Retour du fils prodigue
Lorsque le meurtre et le vol sont découverts le samedi 23 avril, T. Mohamed est arrêté par la police. Il sera détenu conformément à la loi, durant 12 jours, mais aucun enquêteur n'arrivera à déceler la moindre faille dans son stratagème. Il tiendra bon et sa longue expérience dans le corps de la gendarmerie l'a aidé, car il répétera à plusieurs reprises les mêmes réponses qu'il a mises au point. T. Mohamed est enfin libéré et il ne change rien à ses habitudes. C'est à ce moment qu'apparaît comme par enchantement, Tahar, son fils d'un premier mariage qu'il présente comme milliardaire qui possède des biens en France et en Espagne. Ce fils prodigue se montrera généreux, car il couvre ses demi-sœurs et ses tantes de cadeaux. Voulant s'installer en Algérie, il charge N. Kamel de trouver des personnes désireuses d'échanger des euros contre des dinars. Une fois de retour en France, il envoie deux Peugeot 607, deux grosses motos, sans compter des bijoux en or et des diamants qui seront entreposés dans une mallette chez son père.

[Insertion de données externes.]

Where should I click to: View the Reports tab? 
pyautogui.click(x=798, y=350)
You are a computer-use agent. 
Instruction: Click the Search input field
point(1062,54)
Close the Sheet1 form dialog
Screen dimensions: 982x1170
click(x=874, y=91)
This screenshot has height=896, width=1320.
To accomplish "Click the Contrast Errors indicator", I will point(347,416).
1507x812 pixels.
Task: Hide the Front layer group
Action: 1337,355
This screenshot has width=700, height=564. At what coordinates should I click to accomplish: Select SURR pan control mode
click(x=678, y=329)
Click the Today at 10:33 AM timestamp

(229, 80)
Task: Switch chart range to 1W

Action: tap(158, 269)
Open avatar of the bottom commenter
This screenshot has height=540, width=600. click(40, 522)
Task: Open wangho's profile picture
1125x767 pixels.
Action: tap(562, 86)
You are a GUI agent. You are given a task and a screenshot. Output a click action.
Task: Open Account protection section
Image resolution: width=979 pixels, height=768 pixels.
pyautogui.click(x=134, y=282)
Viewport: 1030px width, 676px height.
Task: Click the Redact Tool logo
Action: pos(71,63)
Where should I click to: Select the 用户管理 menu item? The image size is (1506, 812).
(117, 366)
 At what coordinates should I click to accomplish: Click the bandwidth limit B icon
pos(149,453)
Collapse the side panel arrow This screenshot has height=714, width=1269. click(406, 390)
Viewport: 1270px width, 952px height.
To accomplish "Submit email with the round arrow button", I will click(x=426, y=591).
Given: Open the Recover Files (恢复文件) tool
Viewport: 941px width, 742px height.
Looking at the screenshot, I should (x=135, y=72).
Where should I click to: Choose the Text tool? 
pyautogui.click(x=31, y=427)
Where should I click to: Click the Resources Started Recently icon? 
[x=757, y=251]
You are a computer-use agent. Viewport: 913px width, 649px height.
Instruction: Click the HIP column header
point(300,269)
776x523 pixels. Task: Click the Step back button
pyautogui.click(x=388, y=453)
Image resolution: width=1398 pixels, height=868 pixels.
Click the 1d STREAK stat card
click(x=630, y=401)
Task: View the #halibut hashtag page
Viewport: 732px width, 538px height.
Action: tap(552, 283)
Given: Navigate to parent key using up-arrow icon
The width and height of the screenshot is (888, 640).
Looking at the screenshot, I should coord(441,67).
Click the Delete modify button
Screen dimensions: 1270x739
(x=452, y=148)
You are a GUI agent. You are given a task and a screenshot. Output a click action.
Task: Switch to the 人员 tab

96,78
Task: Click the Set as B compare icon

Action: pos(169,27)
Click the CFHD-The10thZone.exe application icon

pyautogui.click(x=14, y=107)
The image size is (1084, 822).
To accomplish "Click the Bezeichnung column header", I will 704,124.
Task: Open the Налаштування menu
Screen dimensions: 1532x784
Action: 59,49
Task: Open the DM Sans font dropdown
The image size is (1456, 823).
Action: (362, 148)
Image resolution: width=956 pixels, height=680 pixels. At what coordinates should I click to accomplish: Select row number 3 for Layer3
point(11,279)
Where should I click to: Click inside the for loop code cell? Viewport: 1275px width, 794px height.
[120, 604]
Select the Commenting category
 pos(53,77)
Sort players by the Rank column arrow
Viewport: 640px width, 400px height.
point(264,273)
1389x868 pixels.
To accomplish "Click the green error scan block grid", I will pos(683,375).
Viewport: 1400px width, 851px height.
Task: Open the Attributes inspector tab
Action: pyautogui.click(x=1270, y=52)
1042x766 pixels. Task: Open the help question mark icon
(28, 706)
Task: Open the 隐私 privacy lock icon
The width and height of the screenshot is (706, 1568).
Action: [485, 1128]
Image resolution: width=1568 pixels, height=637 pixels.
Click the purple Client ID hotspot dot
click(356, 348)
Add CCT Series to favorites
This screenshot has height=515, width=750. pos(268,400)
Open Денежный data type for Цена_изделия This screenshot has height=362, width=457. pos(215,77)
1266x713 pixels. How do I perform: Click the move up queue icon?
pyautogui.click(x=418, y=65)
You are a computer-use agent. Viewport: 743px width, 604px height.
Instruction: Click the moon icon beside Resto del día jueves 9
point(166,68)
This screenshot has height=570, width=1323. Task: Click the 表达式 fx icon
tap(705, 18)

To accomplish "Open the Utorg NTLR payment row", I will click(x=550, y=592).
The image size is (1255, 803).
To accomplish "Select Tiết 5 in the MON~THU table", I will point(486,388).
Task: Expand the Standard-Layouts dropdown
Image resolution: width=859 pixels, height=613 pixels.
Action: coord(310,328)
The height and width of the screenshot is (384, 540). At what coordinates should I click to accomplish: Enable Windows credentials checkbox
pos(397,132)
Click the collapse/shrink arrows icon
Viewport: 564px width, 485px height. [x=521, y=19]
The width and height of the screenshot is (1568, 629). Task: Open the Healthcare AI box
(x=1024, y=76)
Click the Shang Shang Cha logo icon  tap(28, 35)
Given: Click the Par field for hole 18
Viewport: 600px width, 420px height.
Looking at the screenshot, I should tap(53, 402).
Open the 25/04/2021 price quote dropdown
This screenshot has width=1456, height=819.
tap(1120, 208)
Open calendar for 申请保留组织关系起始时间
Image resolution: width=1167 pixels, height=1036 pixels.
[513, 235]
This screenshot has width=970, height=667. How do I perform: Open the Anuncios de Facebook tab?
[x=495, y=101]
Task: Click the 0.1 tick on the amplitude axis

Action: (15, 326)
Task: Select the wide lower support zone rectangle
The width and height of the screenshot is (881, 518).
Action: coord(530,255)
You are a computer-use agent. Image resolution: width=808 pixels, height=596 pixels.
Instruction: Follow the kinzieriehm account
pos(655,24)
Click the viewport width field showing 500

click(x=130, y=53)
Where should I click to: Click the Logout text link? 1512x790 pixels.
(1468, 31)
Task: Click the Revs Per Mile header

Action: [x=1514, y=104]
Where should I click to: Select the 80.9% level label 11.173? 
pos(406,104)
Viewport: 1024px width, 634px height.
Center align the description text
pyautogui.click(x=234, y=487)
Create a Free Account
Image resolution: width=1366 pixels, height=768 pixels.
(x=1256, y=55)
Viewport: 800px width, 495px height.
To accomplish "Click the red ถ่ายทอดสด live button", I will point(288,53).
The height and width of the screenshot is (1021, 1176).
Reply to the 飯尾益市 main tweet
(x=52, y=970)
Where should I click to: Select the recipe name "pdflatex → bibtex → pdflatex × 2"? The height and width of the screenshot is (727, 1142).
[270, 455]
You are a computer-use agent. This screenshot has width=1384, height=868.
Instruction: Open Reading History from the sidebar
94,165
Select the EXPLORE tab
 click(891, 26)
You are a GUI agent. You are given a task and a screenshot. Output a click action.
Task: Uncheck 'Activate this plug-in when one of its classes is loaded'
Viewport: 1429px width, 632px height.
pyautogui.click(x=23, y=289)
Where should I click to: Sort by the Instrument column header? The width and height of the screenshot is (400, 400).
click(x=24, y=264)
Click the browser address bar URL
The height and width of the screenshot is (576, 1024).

La vie suit cours habituel, jusqu'au jour où un inspecteur de la brigade économique s'étonne de voir son ami N. Kamel au volant d'une 607. Le policier ne croit pas à la version du conducteur qui affirme que le véhicule lui a été offert par son oncle employé dans une banque. L'inspecteur, après quelques investigations, découvre que le beau-père de son ami est agent de sécurité à l'agence BDL volée depuis plus d'une année. N. Kamel commence à douter alors, et c'est ainsi qu'il propose à sa femme de partir en voyage à Oran. Il voulait, en réalité, vendre un appartement qu'il a récemment acquis. Sa femme saute sur l'occasion d'autant qu'elle voulait aller voir un “chouaf”, à Aïn Témouchent dont lui avait parlée une de ses amies qu'elle a connue depuis qu'elle habite la villa de Chéraga. Kamel invite sa belle-sœur, qui était chez lui, de les accompagner. Ils vont directement chez le “chouaf”, et reviennent passer la nuit à Oran.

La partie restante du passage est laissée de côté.